The people who run Harvard College rarely wade into intensely controversial public policy issues. Their personal views may not be at all representative of the Harvard alumni whose contributions are needed to keep the endowment growing.
It is thus somewhat surprising that the Harvard administration has been so unhinged by the deaths in Ferguson and Staten Island that the Dean of the College has circulated a remarkable letter to the college’s students. The views he expresses would not be noteworthy if they came from some random professor. Lots of my former colleagues think this way. But the Dean of Harvard College is not a run of the mill professor; his office produces the rules and regulations that govern campus life.
Here is the text in full. Read it and weep.
Note that this is not yet another call for a “dialogue on race” a la Bill Clinton and Eric Holder. The term “dialogue” at least suggests discussion among people whose views differ, even though those who are keen on the idea in fact believe that the real point of racial “dialogues” is to “educate” whites about all the things they are doing wrong.

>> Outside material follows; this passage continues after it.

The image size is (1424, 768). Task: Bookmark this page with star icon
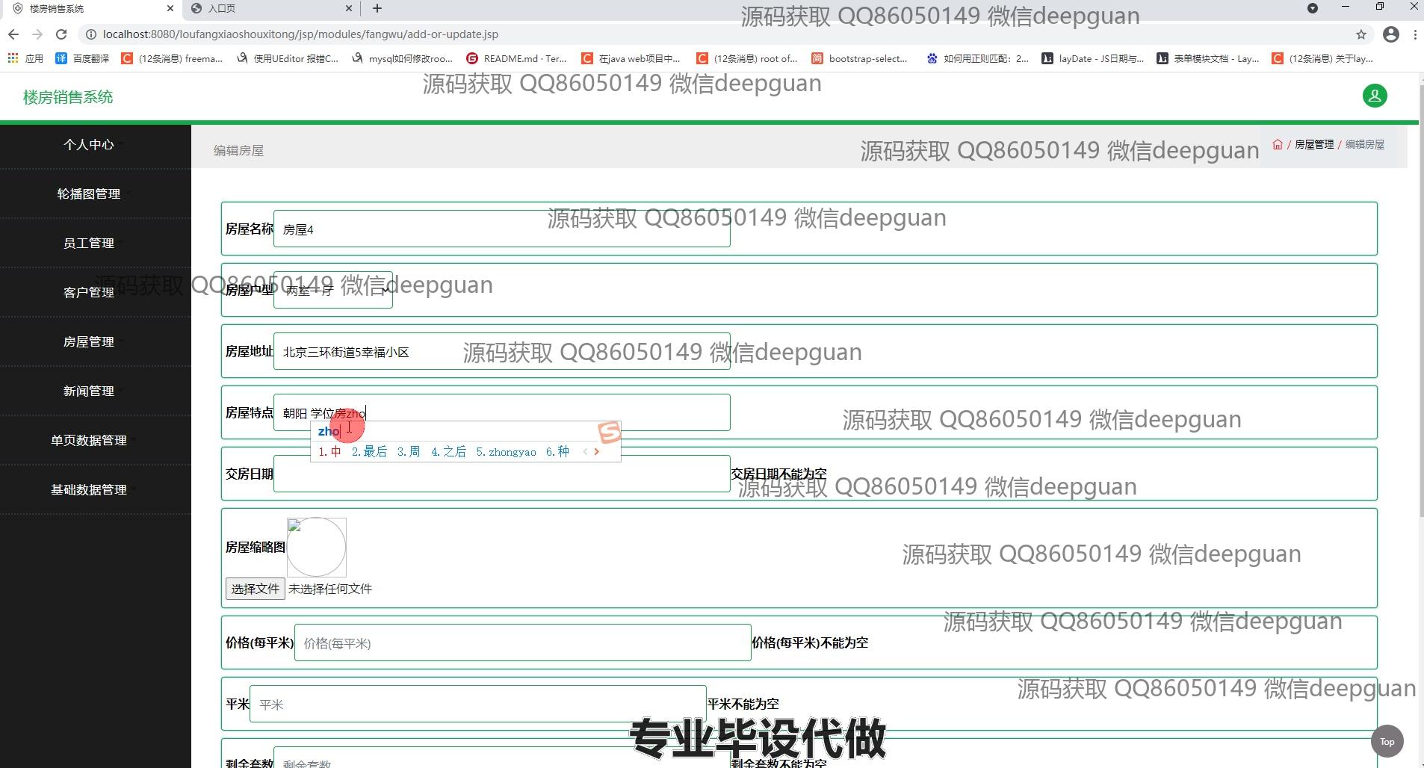coord(1361,34)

Dean Khurana, though, is preaching the gospel, and apparently cannot grasp that any of Harvard’s several thousand undergraduates might be dubious about the great “paradigm shift” that he calls for. He believes that “the diversity of our student body at Harvard College should be on the forefront of this paradigm shift.” I can’t figure out how the racial mix of the student body can “be at the forefront” of a “paradigm shift.” But this assertion surely means that the college’s students should be even more obsessed with their racial identity than they are now.
The only diversity Dean Khurana has in mind is racial diversity. He is oblivious to diversity of much greater importance: intellectual and ideological diversity. The intellectual development of students, in my old-fashioned view, is best fostered through arguments with their peers, their teachers, and others. Dean Khurana doesn’t seem to understand that unfettered discussion and debate about the larger world are essential parts of a college education—at least not discussion and debate about issues related to race. He fervently hopes that all Harvard undergraduates “will insist on drawing attention to our failures as a society.” Fine, but shouldn’t there be equal room for drawing attention to our successes as a society, and for exposing the falsity of many claims about supposed injustice? This is not a call for searching discussion about a very complex social issue. It sounds to me like a secular version of the old injunction “Come to Jesus.”

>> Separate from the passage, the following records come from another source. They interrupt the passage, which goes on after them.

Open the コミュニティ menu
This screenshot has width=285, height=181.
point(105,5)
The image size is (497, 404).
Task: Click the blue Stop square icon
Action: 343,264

In fact, it sounds like “Come to Jesus—or Else.” Get with the “new paradigm” or you will be judged to be morally deficient. If all students are part of “a community based on the dignity of, and respect for, everyone we encounter,” must all of them share the Dean’s conception of racial issues in the United States today? Will those who do not be found deficient in “ally-ship”? Dean Khurana may be too overwrought to see it, but students who bother to read his letter may take it as a warning that they could get into trouble if they refuse to worship at his church.
Students, of course, have traditionally not been much influenced by sermons from college administrators. But Harvard has more than its share of exceptionally ambitious young men and women who began polishing their resumes at a tender age. Many of them probably believe the UN Secretary-General’s absurd claim that Harvard students “stand in a unique position to shape our world’s future on important issues.”And they know that their prospects of admission to law or medical school, for example, and the shining careers they expect will follow thereafter might be blighted if anything in their record suggested that they might have been accused of “racial insensitivity” in their college days. Dean Khurana thinks that students whose racial views are like his own are “in pain and struggling right now.” I worry more about the pain that may be inflicted on students who dare to question the liberal conventional wisdom on racial matters.
This edict could pose difficulties for the faculty as well. A number of the courses I taught at Harvard over more than four decades involved issues of race in the United States. If I still were teaching, would it be appropriate for me to ask my seminar students what they thought of Al Sharpton, the leader of the protest movement that the Dean so fervently celebrates? Those who know of his vile history might offer sharply negative evaluations that others would find disrespectful of the Revered Al. Would any of the latter complain to the Dean that the dissenting remarks caused them pain and were inconsistent with the Dean’s glorious “new paradigm”? If a few students were called in for questioning about their ideological deviationism, others would learn to keep their mouths shut on the matter. And their teachers might feel obliged to avoid raising questions that could get their charges in trouble.
This may seem far-fetched. Most students will probably not spend much time pondering the Dean’s murky prose in an effort to decipher just what it would mean to embrace the “paradigm shift” he calls for. It is nevertheless deeply disturbing that the Harvard administration—without consultation with the faculty, it seems–has endorsed and promoted a particular view of a large and complicated public issue. If the university embraces the paradigm shift Dean Khurana calls for, the logical choice for the 2015 commencement speaker would be Al Sharpton.